A Divided Court of Appeals Reverses the District Court’s Denial of Summary Judgment in Dram Shop Case

Posted on: March 29th, 2019

On March 1, 2015, Brett Weichers (Plaintiff) was assaulted by two men who had consumed alcohol at several establishments, including Tony’s La Pizzeria (Defendant). Plaintiff filed a dram shop suit against Defendant (and two other bars) seeking damages for the injuries he sustained from the assault and alleging that Defendant ‘“sold and/or served beer, wine, alcoholic beverages, and/or intoxicating liquor’ to the two men who assaulted him, ‘knowing they were intoxicated or would become intoxicated.’” Defendant was first notified of the dram shop claim on January 14, 2017. Defendant filed a motion for summary judgment asserting that Plaintiff failed to give timely notice of his drop shop claim. The district court denied Defendant’s motion for summary judgment and defendant appealed.

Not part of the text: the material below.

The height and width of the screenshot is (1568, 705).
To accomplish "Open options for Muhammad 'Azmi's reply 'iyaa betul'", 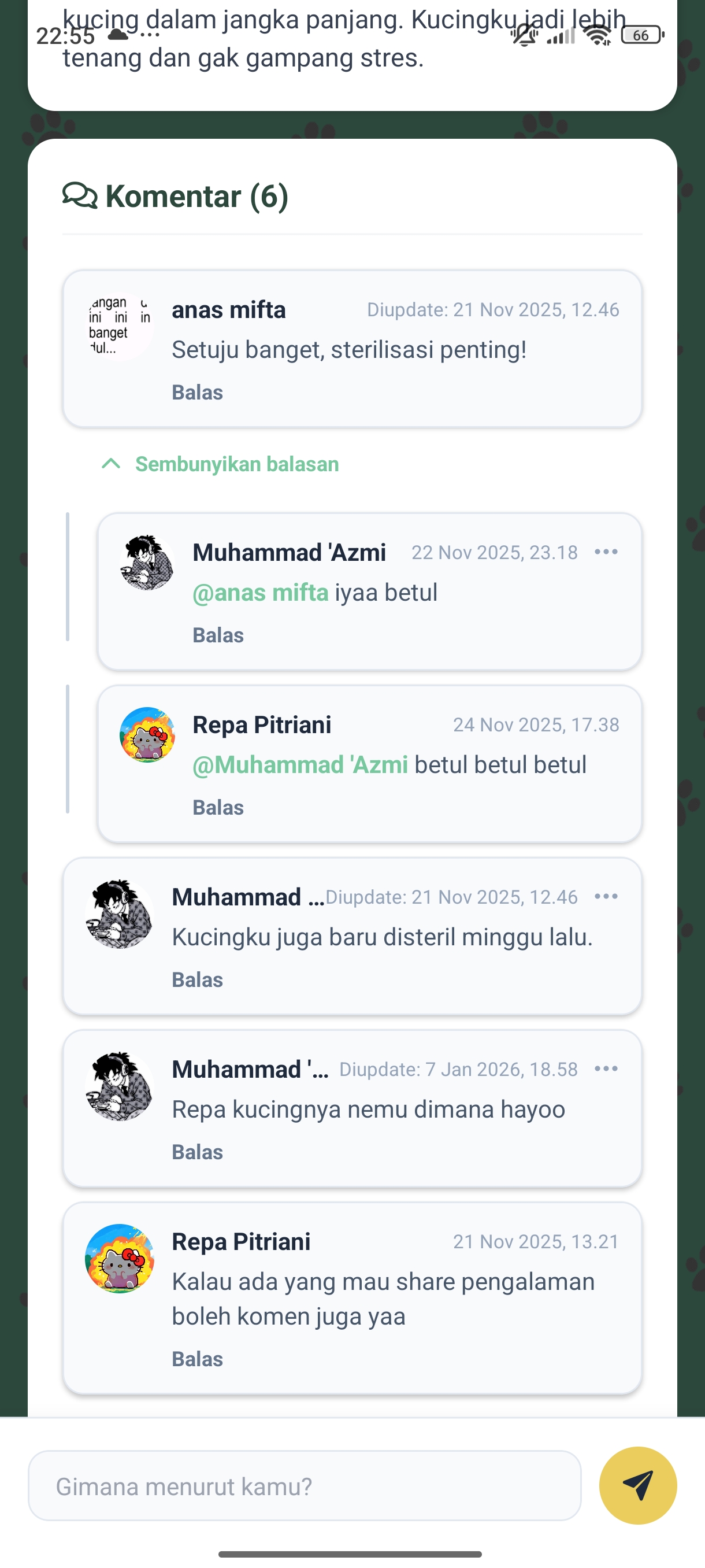I will (x=606, y=552).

On February 6, 2019, in 2–1 decision, the Court of Appeals reversed the district court’s ruling and remanded the case for entry of summary judgment in favor of Defendant. In support of its decision, the Court held that, Plaintiff’s dram shop claim against Defendant was barred because Plaintiff failed to comply with Iowa’s six-month notice provision. See Iowa Code § 123.92(3) (2015). The Court reasoned that it was undisputed that Plaintiff knew Defendant’s name well within the six-month deadline yet failed to give Defendant notice of the dram shop claim. Plaintiff argued that the notice deadline should be extended under the “reasonable diligence” standard. Under this provision, an extension may be warranted if Plaintiff was unable, “through reasonable diligence, to find out who is the prospective dram shop defendant[.]” The court rejected Plaintiff’s argument, reiterating that Plaintiff knew Defendant’s name well-within the six-month period, and that knowledge was sufficient to defeat the “reasonable diligence” ground for extending the deadline. Thus, the Court concluded that the “reasonable diligence” basis for extending the statutory deadline did not apply, and Defendant was entitled to judgment as a matter of law.

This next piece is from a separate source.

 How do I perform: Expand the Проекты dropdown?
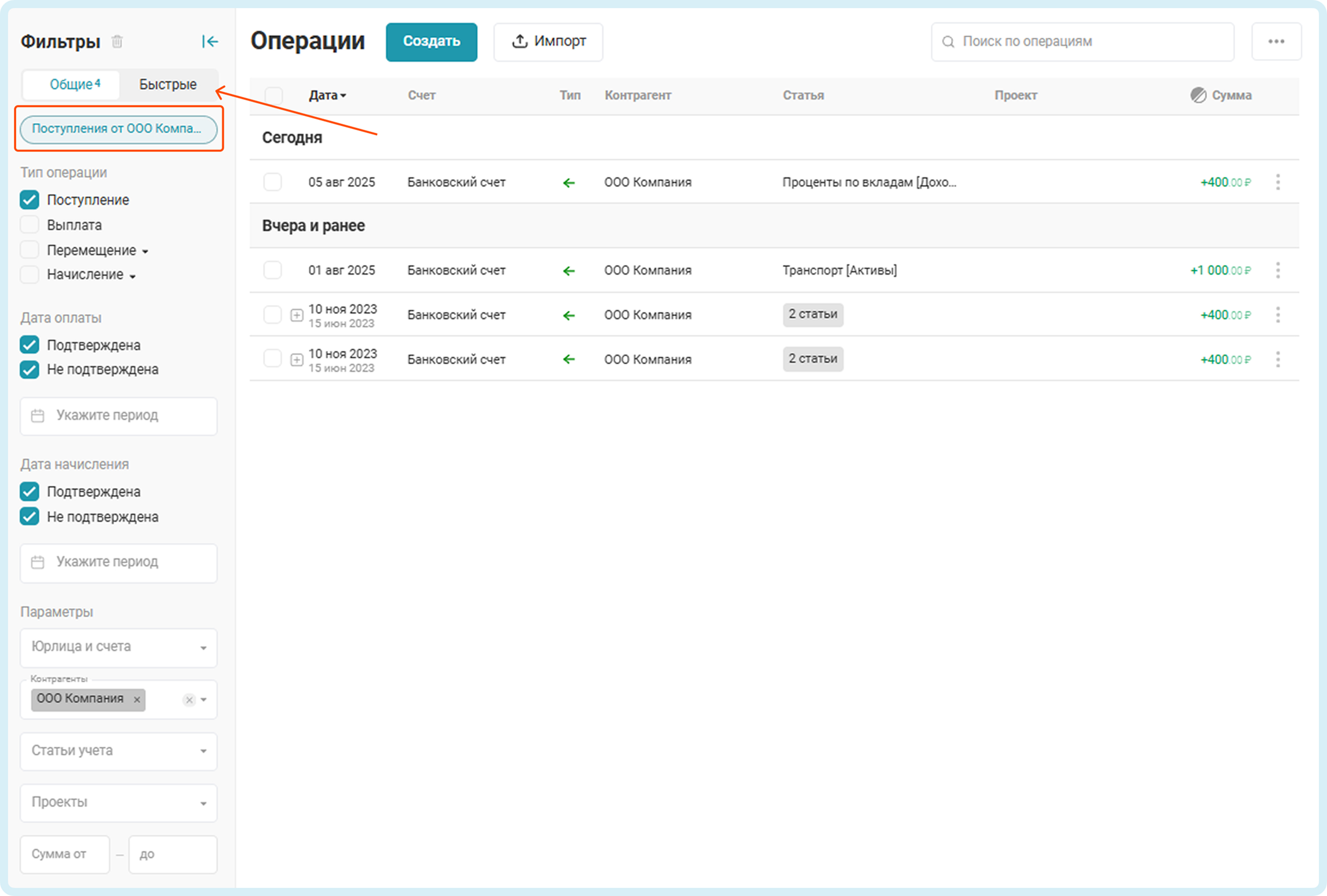pos(118,803)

Justice Doyle disagreed with the majority’s opinion, stating that Plaintiff’s mere knowledge of Defendant’s name did not justify the Court’s grant of summary judgment. He believed the Court’s interpretation of the “reasonable diligence” standard conflicts with the legislature’s intent to liberally construe the dram shop statute “in order to further the legislature’s purpose of discouraging serving excessive liquor to patrons.”


Weichers v. Bourbon St. Bar & Grill, Inc., No. 17-1960 (Iowa Ct. App. Feb. 6, 2019).